### Work to complete:
1. Using the NBA bargaining article, decide whether each statement agrees with the text: (a) The article is the third in its series. (b) Each side's primary spokesperson sits in the middle. (c) The parties may set Ground Rules before exchanging proposals. Answer yes or no for each, and quote the deciding words of the text.
2. Answer these questions from the NBA bargaining article:
(a) Which team's representative might the League designate to address a proposal involving small market teams?
(b) Which painting does the article compare the seating arrangement to?
(c) In the example Ground Rule about the press, how much notice must one side give the other before issuing a statement?
3. In the NBA bargaining article, rewrite the passage starting with "NOTE: This is" and going on through "at the ends.", substituting "Emmys" for "Oscars".

### Document segment:
....................
NOTE: This is the Fourth in a series of articles about collective bargaining in the NBA. We often hear about the NBA’s Collective Bargaining Agreement when issues arise with contracts, trades, lockouts, strikes, and player disciplinary proceedings. This series seeks to enhance the understanding of the CBA by providing context to the creation and implementation of the governing document between the NBA and the National Basketball Players Association.

The League and the Players Association now sit across from the table, ready to exchange proposals. Tension and angst fill the room, but there is so much fake ease and relaxation that Oscars should be awarded. Everybody takes their seat middle-out (think Da Vinci’s The Last Supper), often after lengthy internal discussions about who fancies themselves Jesus and John in the middle, and who is willing to be Simon and Bartholomew at the ends.

Seating will be influenced by roles. Each side will have a primary spokesperson–a chief negotiator, president/commissioner/executive director or lawyer. That person will sit in the middle, flanked by the others. The spokesperson should be the only speaker the vast majority of the time for their side, although the team may pre-plan that certain other bargaining team members will address certain issues. For example, the League may designate the representative from the Charlotte Hornets to address a proposal involving small market teams, or the Association may designate a non-superstar to discuss the Veteran’s Minimum contract. 

A designated notetaker–responsible for keeping the official notes for each side–will sit towards the middle. Those notes will be critical for future negotiation sessions, and if there is ever a dispute about the meaning of a proposal or term. Moving out from the middle, the pecking order diminishes out to the ends–unless an alpha decides to sit at the very end in a power move.

Prior to exchanging proposals, the parties may propose and agree (or not agree) to “Ground Rules.” Ground Rules are mutual understandings of how the negotiation will be conducted. They may contain provisions such as, “Negotiations will typically be not more than four (4) hours in length, unless mutually agreed by the parties,” “No new proposals may be asserted after the fourth (4th) bargainig session,” or even, “Neither side will issue a statement to the press without giving the other side at least twenty four (24) hours notice.” Although of questionable effective enforceability, Ground Rules can be helpful in achieving a negotiated agreement.
....................
### Extracted records:
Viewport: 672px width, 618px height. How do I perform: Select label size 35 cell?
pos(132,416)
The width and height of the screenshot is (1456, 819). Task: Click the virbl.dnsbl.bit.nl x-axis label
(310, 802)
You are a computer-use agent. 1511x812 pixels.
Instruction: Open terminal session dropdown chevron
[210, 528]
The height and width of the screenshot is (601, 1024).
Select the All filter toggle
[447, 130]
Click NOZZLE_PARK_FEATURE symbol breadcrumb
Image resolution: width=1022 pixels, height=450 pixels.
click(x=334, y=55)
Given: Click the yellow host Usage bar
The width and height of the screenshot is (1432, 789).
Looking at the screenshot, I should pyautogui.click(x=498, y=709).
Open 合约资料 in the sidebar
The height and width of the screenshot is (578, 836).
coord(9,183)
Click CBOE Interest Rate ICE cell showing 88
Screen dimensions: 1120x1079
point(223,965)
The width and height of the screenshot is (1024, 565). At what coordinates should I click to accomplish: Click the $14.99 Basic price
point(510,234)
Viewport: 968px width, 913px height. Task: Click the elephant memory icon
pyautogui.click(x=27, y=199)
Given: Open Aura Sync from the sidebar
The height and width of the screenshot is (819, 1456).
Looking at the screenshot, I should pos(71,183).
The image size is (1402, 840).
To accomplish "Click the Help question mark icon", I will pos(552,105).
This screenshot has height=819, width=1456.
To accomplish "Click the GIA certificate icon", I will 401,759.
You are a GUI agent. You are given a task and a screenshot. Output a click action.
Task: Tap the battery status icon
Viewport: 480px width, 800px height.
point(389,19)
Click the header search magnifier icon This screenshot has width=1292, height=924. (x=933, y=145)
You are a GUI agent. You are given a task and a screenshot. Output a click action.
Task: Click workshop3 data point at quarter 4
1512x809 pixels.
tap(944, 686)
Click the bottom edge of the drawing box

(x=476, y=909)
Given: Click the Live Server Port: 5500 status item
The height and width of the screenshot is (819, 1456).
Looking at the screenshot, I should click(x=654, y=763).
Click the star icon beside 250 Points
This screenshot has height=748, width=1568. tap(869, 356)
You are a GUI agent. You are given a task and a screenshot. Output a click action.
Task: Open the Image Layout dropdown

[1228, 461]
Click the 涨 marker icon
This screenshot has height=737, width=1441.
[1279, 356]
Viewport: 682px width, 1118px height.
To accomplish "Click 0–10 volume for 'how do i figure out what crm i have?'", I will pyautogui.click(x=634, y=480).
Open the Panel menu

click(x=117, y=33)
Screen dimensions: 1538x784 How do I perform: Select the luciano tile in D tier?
....................
### Response list:
1.
(a) No: "This is the Fourth in a series of articles about collective bargaining in the NBA."
(b) Yes: "That person will sit in the middle, flanked by the others."
(c) Yes: "Prior to exchanging proposals, the parties may propose and agree (or not agree) to “Ground Rules.”"

2.
(a) The representative from the Charlotte Hornets.
(b) Da Vinci's The Last Supper.
(c) At least twenty four (24) hours.

3.
NOTE: This is the Fourth in a series of articles about collective bargaining in the NBA. We often hear about the NBA’s Collective Bargaining Agreement when issues arise with contracts, trades, lockouts, strikes, and player disciplinary proceedings. This series seeks to enhance the understanding of the CBA by providing context to the creation and implementation of the governing document between the NBA and the National Basketball Players Association.

The League and the Players Association now sit across from the table, ready to exchange proposals. Tension and angst fill the room, but there is so much fake ease and relaxation that Emmys should be awarded. Everybody takes their seat middle-out (think Da Vinci’s The Last Supper), often after lengthy internal discussions about who fancies themselves Jesus and John in the middle, and who is willing to be Simon and Bartholomew at the ends.